Alıştırma görevleri -
A: Ahlak metnine göre İslâm dininin hangi amelleri ancak başka insanlarla bir arada olunduğunda yapılabilir?
B: Ahlak metninde "İnsan sosyal bir varlık olduğu için" diye başlayan paragrafı ana bilgilerini koruyarak daha kısa yazın.

Gösterilen metin -
———

AHLAKLI KALABİLMEK (2)
Ahlâkın dışa bakan boyutu, insanın kendi dışındaki varlıklara ve insanlara karşı tutum ve davranışlarını belirler. Bütün İslâm düşünürlerinin üzerinde ittifak ettiği üzere insan yalnız bir varlık olarak yaşayamaz. Başkalarıyla beraber olmak, dayanışma içinde şehirler ve medeniyetler kurmak insanın fıtratından gelen bir özelliktir. Nitekim İslâm dininin hac, zekât, sadaka gibi amelleri de ancak diğer insanlarla beraber olduğu zaman gerçekleşebilir.
İnsan sosyal bir varlık olduğu için onun diğer insanlarla bir arada nasıl yaşayacağı da ahlâkın temel sorularından ve konularından biridir. Burada da aslolan insanın ahlâkın temel ilkelerini kişisel çıkarlarının, nefsinin ve hevasının üstünde tutabilmesi ve yüksek bir ahlâkî karaktere sahip olmasıdır. Bunu başaran insan hem kendi iç huzurunu muhafaza eder, hem de diğer insanlarla olan ilişkilerinde ölçülü, adil ve hakkaniyetli olur.

———

Materyal -
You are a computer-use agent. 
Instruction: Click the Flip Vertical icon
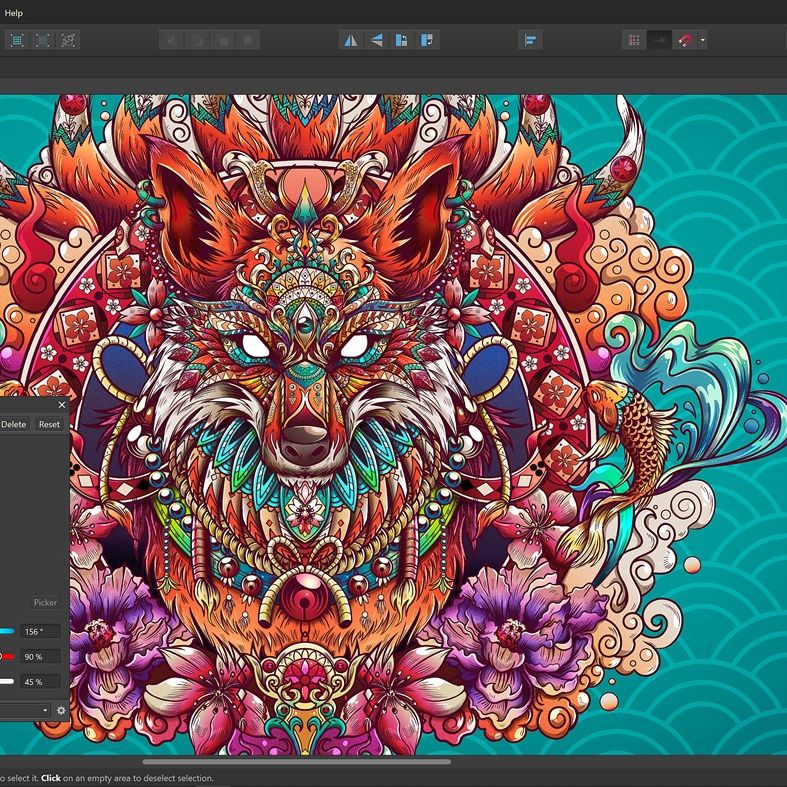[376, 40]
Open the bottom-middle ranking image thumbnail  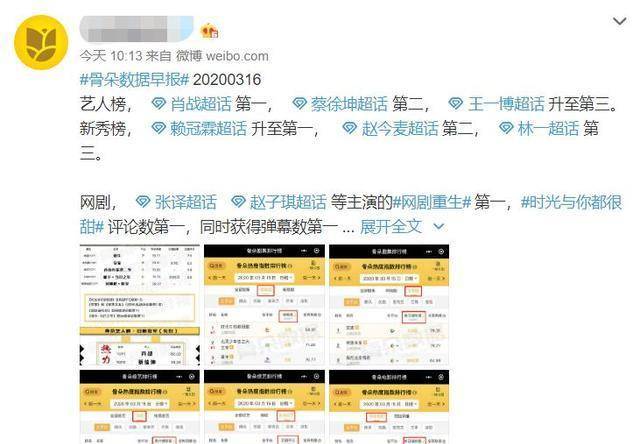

———

Alıştırma sonuçları -
A: Hac, zekât ve sadaka.

B: İnsan sosyal bir varlık olduğundan, başkalarıyla nasıl birlikte yaşayacağı ahlâkın temel konularından biridir. Önemli olan, ahlâkın temel ilkelerini kişisel çıkarın, nefsin ve hevanın üstünde tutmak ve yüksek bir ahlâkî karaktere sahip olmaktır. Bunu başaran kişi iç huzurunu korur, başkalarıyla ilişkilerinde de ölçülü, adil ve hakkaniyetli olur.